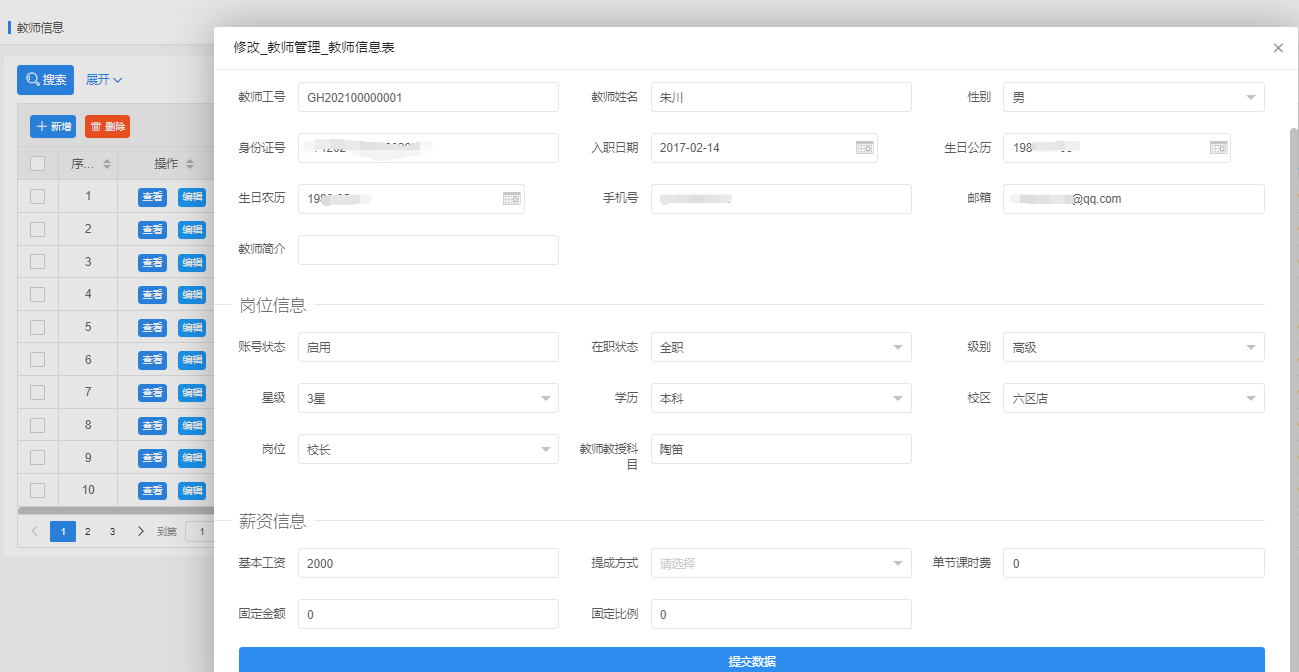Go to page 2 in pagination
This screenshot has height=672, width=1299.
(88, 532)
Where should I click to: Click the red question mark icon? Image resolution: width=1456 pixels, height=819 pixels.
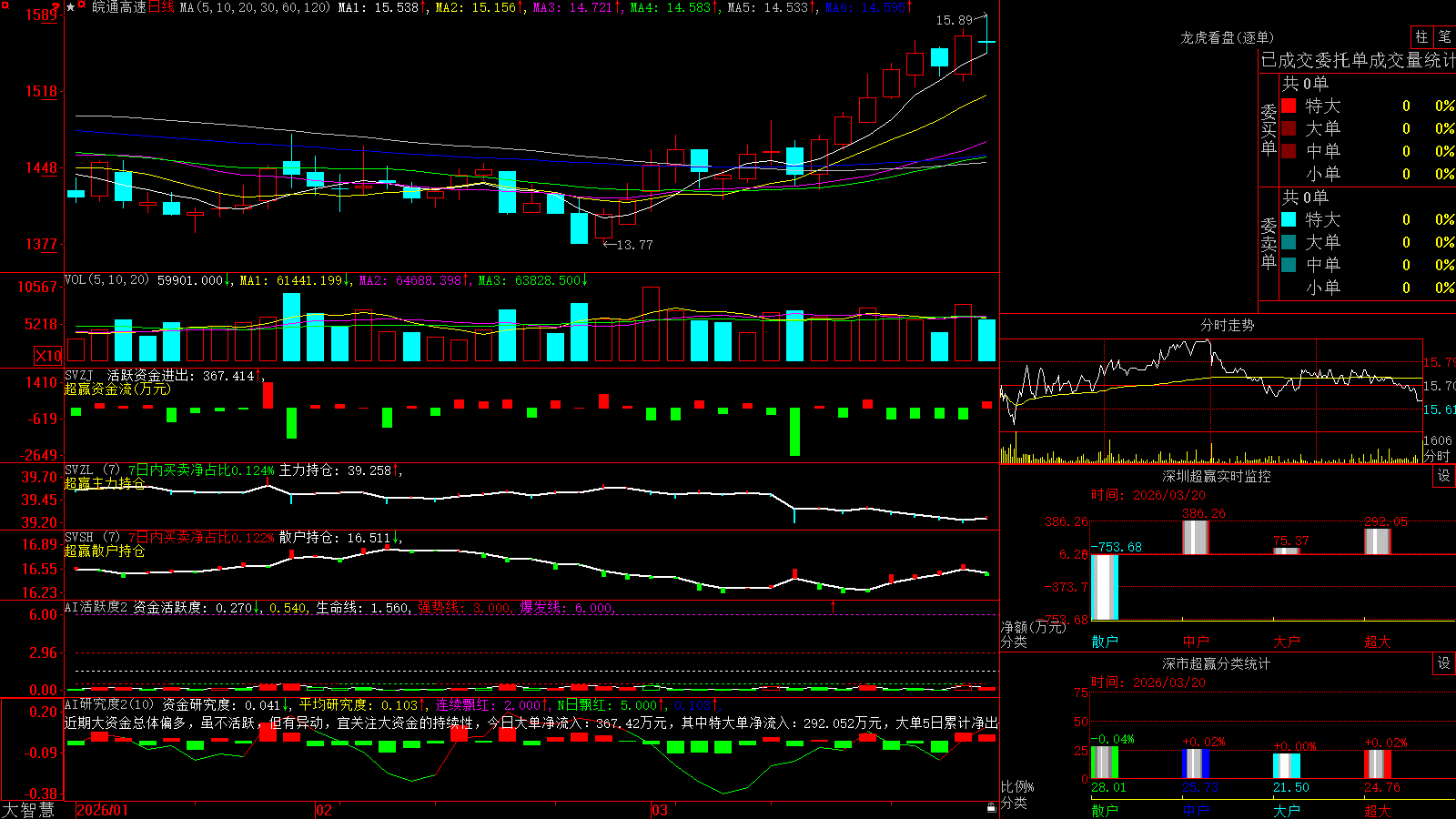(56, 7)
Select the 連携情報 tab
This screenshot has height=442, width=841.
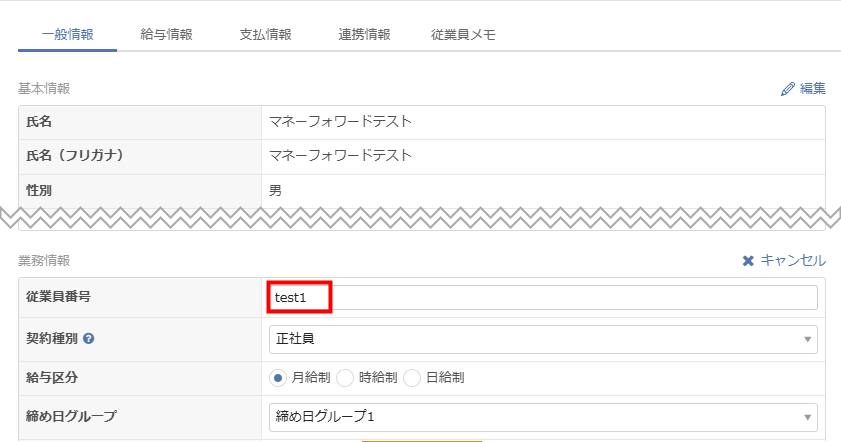364,35
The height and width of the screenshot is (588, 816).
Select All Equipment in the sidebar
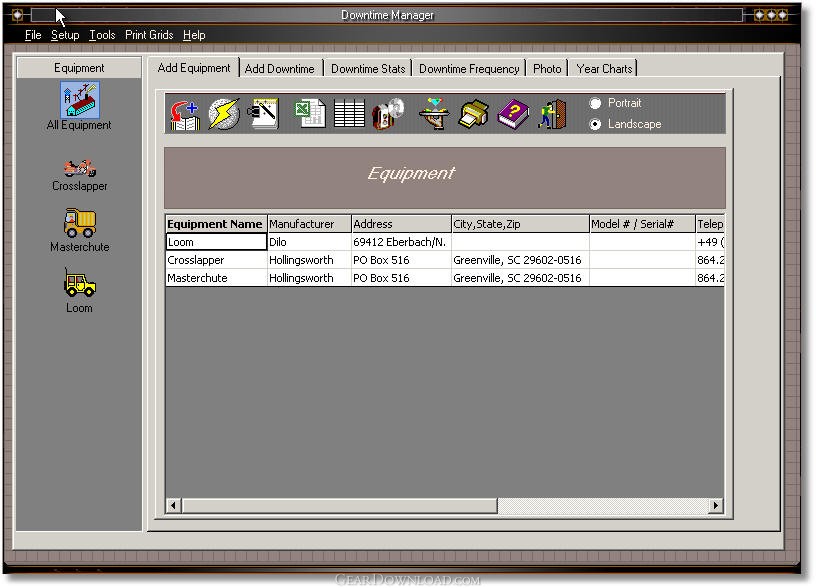click(x=79, y=107)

· · · ·

Reproduce word for word the lines from the line with "Select the 連携情報 tab" to the end of the entries above, both included, but leave the pictures out.

**Reply**:
Select the 連携情報 tab
This screenshot has height=442, width=841.
364,35
The height and width of the screenshot is (588, 816).
Select All Equipment in the sidebar
click(x=79, y=107)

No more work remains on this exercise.